== Instruction 1 ==
List the timestamps of the earlier comments in the bug report text below.

Problem with shell_exec is that it only works as long as program-execution is 
allowed, so this can also not really be considered reliable. Some people 
disable program-execution on productive servers for security reason, and prompt 
them to allow program-execution just to read environment-vars does not sound 
like the way to go.

Reading the environment-variables from phpinfo would be a possible way i have 
not considered yet. That might work for now, but it sounds more like a dirty 
workaround. I dont think that phpinfo() was designed to fetch the 
environment-variables to your application on a regular basis. Who can guarantee 
that there will always be a phpinfo providing env-var's and that the way it 
does never change? (I dont like writing software with expiration-date.)

My opinion that there should be a 'listenv' like function to reliable list 
environment-variables has not changed.


Previous Comments:
------------------------------------------------------------------------
[2012-09-04 09:04:13] ras...@php.net

For your use-case it doesn't sound like performance is an issue so you could 
just 
do $env = shell_exec("env");
It is also technically available via phpinfo(INFO_ENVIRONMENT) although that 
outputs it with html tags, so you would have to ob-parse it.

------------------------------------------------------------------------
[2012-09-04 08:32:21] phpbugs at addiks dot de

There _would_ be also a third way of accessing environment-variables, accessing 
'/proc/self/environ'. But that is not possible on most systems because when 
using PHP as apache2-module the process gets spawned as root and setuid'd to 
the apache-user, which leads to non-readable '/proc/self/*' files. Maybe there 
can be something done in that direction?

------------------------------------------------------------------------
[2012-09-04 08:17:46] phpbugs at addiks dot de

Description:
------------
Hello there,

Currently there are only two ways of accessing environment-variables: a) Using 
the getenv function, which allows you to access single previous known 
environment variables, and b) using $_ENV, which is only filled when the 
php.ini-directive 'variables_order' does contain an 'E', which is sometimes not 
the case (on my machine that is default).

What i need is a method to list the environment variables no matter what 
php.ini directives are set (unless access to environment-variables is not 
explicit denied).

This is needed for things like error-handling for storing the state of the 
environment to late better understand what is going on or environment-handling 
in unit-testing. When you cannot list all environment variables, you can never 
be sure that some variables will hide from you and ruin your testing. 

Access (even write-access) to data which you cannot get a complete overview 
from is just a crippled concept to me which needs to be fixed. Implementing 
such a feature should not be too hard.

== Instruction 2 ==
In the rows below, change "eraser icon" to "eraser button" from the line with "Given: Clear formatting with the eraser icon" to the line with "will click(2145, 665).", and return only those lines with nothing else altered.

[Rows of pointing data]

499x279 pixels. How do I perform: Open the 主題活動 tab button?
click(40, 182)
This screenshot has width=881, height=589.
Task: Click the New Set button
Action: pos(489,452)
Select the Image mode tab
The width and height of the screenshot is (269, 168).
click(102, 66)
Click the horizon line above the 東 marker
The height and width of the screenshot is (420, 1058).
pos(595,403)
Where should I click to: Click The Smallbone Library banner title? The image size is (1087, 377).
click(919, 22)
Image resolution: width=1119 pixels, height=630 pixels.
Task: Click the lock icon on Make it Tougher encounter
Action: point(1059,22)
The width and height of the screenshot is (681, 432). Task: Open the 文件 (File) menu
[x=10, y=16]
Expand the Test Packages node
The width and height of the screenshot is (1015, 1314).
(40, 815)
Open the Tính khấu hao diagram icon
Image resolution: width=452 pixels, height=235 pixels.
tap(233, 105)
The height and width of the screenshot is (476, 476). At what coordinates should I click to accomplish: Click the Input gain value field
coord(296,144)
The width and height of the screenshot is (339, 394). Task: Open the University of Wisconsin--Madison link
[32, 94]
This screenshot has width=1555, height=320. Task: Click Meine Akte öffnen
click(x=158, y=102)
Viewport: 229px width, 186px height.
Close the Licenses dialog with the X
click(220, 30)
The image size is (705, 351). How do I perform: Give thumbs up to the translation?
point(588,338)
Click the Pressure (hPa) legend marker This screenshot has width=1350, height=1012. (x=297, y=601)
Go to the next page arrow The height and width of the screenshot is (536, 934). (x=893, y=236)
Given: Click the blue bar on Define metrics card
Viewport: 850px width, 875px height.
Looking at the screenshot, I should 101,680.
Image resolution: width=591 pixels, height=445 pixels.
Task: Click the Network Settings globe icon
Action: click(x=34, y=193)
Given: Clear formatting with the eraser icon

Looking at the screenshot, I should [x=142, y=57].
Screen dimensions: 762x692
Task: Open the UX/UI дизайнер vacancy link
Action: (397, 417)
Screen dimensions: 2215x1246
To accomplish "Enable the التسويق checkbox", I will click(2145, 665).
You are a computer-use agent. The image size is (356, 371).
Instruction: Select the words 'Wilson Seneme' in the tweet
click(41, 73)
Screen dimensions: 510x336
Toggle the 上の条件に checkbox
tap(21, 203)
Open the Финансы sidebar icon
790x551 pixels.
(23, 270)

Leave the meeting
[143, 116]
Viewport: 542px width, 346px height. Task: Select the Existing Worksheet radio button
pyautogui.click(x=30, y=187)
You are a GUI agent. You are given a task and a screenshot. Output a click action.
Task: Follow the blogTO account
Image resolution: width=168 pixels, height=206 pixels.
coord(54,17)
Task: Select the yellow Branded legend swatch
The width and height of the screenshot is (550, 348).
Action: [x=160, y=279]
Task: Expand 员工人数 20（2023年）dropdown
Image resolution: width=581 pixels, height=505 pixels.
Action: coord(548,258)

== Final answer 1 ==
2012-09-04 09:04:13
2012-09-04 08:32:21
2012-09-04 08:17:46

== Final answer 2 ==
Given: Clear formatting with the eraser button

Looking at the screenshot, I should [x=142, y=57].
Screen dimensions: 762x692
Task: Open the UX/UI дизайнер vacancy link
Action: (397, 417)
Screen dimensions: 2215x1246
To accomplish "Enable the التسويق checkbox", I will click(2145, 665).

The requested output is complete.